ケータイは、技術の玉手箱。
携帯電話は小さいボディの中に、様々な技術が詰め込まれています。その開発に携われば幅広い知識を得られると思い、携帯電話を開発するメーカーへの配属を希望しました。私がマイナビEdgeに入社した2000年代当時、携帯電話の開発競争は勢いを増していました。技術力の高いエンジニアが集まる設計現場。一つの端末を開発するために、50人〜100人ほどの精鋭がチームを組み、プロジェクトを進めていました。私もその一員となり、ガラケーやスマホのハードウェア設計を担当。年に2回、新しい機種が出るごとに新型機の開発に携わってきました。設計仕様書の作成、回路設計、使用する部品の選定、試作機づくり、実機検証だけでなく、量産を担う工場ラインの立ち上げまで、一貫して任せてもらいました。ここで設計開発に携わった数年間は、配属前に想像していた以上に様々な経験ができ、幅広いスキルを獲得することができたと思っています。また、メーカーの社員とマイナビEdgeの技術者の仕事内容には一切の違いがなく、責任のある立場を任せてもらえる。常にやりがいを持って、仕事に向き合うことができる環境でした。
自分のイニシャルが入った、
世界最小の精密部品。
入社3年目の2009年。日本におけるモバイル決済の先駆けとなるシステムが搭載された端末、そのハードウェア開発担当に抜擢されました。メインで担当するのは、モバイル決済サービスを使用するために携帯電話に搭載されるアンテナ形状の精密部品を新しく開発すること。しかも、小型化が進む新型ケータイに搭載するためには、当時の平均的な部品の大きさの半分にしなくてはならない。開発チームの中でも「それは無理だ」という声が上がっていました。でも、私は絶対に諦めたくありませんでした。限界を自分で決めて、後で後悔することが嫌だったからです。まずは、当時流通していたアンテナを徹底的に研究。1mm以下の調整を何度も重ね、いつの間にか実験のために数えきれないほどのアンテナを手作業で製作していました。そして、ついに、正常に動作する最小の形状に到達。その形は偶然にも、自分の名前の頭文字の「D」。結果的に、完成した新型アンテナは当時の世界最小を下回るサイズだったのです。

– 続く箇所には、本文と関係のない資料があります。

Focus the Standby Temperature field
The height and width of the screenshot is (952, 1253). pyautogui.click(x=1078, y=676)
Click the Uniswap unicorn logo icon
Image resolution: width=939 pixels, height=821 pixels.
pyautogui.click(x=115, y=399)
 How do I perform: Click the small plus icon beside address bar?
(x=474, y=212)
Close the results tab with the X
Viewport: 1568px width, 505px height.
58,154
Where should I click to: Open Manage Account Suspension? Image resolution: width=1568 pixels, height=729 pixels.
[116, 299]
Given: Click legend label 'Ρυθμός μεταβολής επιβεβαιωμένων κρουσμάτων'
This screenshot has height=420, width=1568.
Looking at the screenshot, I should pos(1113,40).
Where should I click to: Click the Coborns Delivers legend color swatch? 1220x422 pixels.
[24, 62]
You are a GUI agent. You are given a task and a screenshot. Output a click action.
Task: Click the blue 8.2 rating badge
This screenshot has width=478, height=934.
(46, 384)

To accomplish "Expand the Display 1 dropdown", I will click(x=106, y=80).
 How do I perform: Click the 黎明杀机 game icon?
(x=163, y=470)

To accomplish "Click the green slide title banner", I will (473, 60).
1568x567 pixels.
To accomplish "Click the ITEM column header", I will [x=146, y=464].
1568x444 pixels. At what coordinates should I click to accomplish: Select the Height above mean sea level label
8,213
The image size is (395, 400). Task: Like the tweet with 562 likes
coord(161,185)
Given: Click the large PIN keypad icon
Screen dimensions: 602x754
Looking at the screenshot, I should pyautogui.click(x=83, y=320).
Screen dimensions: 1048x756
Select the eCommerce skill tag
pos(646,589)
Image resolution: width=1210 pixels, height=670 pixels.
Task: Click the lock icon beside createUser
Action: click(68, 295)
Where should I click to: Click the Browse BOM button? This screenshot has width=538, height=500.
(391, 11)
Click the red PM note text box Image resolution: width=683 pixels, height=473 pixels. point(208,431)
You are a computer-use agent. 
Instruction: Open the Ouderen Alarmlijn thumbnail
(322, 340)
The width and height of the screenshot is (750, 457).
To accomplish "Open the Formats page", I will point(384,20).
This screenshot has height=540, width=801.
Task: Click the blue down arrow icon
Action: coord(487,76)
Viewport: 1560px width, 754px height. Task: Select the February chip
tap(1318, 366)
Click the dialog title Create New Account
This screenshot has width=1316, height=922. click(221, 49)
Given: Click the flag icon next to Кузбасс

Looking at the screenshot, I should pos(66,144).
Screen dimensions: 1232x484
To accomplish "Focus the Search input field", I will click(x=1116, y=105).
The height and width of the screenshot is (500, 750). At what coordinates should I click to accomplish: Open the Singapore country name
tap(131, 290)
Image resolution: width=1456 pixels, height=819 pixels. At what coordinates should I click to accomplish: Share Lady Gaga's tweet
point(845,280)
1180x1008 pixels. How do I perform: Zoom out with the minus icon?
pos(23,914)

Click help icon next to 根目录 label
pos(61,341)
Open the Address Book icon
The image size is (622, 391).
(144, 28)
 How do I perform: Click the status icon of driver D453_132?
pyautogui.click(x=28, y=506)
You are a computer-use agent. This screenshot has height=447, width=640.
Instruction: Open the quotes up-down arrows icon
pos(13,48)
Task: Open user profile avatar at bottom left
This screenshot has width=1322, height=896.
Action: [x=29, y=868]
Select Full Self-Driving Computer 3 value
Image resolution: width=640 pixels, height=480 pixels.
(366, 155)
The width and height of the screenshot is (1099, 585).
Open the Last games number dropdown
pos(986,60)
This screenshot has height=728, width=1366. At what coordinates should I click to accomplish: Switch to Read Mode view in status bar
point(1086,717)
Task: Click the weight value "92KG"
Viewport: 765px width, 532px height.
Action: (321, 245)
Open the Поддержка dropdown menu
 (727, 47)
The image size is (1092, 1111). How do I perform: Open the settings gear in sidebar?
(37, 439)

その時は、鳥肌が立つくらい嬉しかったことを今でも覚えています。
技術者にとって大切なのは、
手よりも口を動かすこと。
世界最小の新型アンテナの開発。もちろん、それは一人で成し遂げた訳ではありません。近くにいる同僚は勿論ですが別ジャンルの技術者にも、何度も相談を持ちかけながら、知識やアイディアを吸収していきました。自分一人にできることは限られています。だからこそ、まずは周りの人たちから謙虚に学ぶ。新人の頃は仕事を覚えるよりも先に、人の顔を覚えていました。技術者として大切なことは手よりも口を動かすことだと、私は考えています。当社のようなアウトソーシングの企業で働くメリットは、多種多様な設計開発業務に携われる機会があること。開発環境や時代のニーズに合わせて、配属先を柔軟に変えることができます。配属先の変更希望を出す時、私自身は営業やサポート担当の社員にやりたいことをあえて明確には伝えません。そうすることで、自分が想像もしていなかった選択肢やチャンスを示してもらえるから。周囲の人たちの声に耳を傾けることは、仕事に向き合う時だけでなく自分の人生の可能性を広げる時にも大切だと思っています。